***** Provided records *****
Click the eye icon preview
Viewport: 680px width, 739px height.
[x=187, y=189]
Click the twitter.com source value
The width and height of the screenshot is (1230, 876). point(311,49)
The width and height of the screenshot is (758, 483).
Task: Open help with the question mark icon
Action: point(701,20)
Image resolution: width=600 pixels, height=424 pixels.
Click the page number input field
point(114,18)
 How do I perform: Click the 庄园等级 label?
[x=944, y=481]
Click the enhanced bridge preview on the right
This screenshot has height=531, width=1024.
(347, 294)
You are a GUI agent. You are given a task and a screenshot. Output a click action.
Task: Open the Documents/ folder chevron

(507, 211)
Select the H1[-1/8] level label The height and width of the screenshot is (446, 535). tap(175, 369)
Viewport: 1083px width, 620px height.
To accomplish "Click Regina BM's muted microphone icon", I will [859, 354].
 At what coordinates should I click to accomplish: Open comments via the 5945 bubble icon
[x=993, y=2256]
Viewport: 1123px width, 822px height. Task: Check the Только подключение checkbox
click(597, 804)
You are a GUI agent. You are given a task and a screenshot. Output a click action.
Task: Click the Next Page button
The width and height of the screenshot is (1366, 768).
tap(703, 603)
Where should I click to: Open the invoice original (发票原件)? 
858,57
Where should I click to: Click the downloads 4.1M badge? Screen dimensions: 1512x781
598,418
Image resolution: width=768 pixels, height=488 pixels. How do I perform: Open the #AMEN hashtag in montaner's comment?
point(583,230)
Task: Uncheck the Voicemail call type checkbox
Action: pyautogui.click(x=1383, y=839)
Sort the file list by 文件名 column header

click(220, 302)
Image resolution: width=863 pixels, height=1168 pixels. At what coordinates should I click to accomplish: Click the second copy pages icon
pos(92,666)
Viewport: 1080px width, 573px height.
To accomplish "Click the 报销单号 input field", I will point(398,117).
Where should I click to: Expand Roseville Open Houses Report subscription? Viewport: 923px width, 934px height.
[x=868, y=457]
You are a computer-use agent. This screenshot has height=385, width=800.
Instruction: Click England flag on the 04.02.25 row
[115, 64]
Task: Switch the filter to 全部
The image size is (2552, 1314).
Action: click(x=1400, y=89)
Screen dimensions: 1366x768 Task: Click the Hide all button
*****
Reproduce each of the rows above word for word, in the same order and without changing anything.

**Exercise solution**
Click the eye icon preview
Viewport: 680px width, 739px height.
[x=187, y=189]
Click the twitter.com source value
The width and height of the screenshot is (1230, 876). point(311,49)
The width and height of the screenshot is (758, 483).
Task: Open help with the question mark icon
Action: point(701,20)
Image resolution: width=600 pixels, height=424 pixels.
Click the page number input field
point(114,18)
 How do I perform: Click the 庄园等级 label?
[x=944, y=481]
Click the enhanced bridge preview on the right
This screenshot has height=531, width=1024.
(347, 294)
You are a GUI agent. You are given a task and a screenshot. Output a click action.
Task: Open the Documents/ folder chevron

(507, 211)
Select the H1[-1/8] level label The height and width of the screenshot is (446, 535). tap(175, 369)
Viewport: 1083px width, 620px height.
To accomplish "Click Regina BM's muted microphone icon", I will [859, 354].
 At what coordinates should I click to accomplish: Open comments via the 5945 bubble icon
[x=993, y=2256]
Viewport: 1123px width, 822px height. Task: Check the Только подключение checkbox
click(597, 804)
You are a GUI agent. You are given a task and a screenshot. Output a click action.
Task: Click the Next Page button
The width and height of the screenshot is (1366, 768).
tap(703, 603)
Where should I click to: Open the invoice original (发票原件)? 
858,57
Where should I click to: Click the downloads 4.1M badge? Screen dimensions: 1512x781
598,418
Image resolution: width=768 pixels, height=488 pixels. How do I perform: Open the #AMEN hashtag in montaner's comment?
point(583,230)
Task: Uncheck the Voicemail call type checkbox
Action: pyautogui.click(x=1383, y=839)
Sort the file list by 文件名 column header

click(220, 302)
Image resolution: width=863 pixels, height=1168 pixels. At what coordinates should I click to accomplish: Click the second copy pages icon
pos(92,666)
Viewport: 1080px width, 573px height.
To accomplish "Click the 报销单号 input field", I will point(398,117).
Where should I click to: Expand Roseville Open Houses Report subscription? Viewport: 923px width, 934px height.
[x=868, y=457]
You are a computer-use agent. This screenshot has height=385, width=800.
Instruction: Click England flag on the 04.02.25 row
[115, 64]
Task: Switch the filter to 全部
The image size is (2552, 1314).
Action: click(x=1400, y=89)
Screen dimensions: 1366x768 Task: Click the Hide all button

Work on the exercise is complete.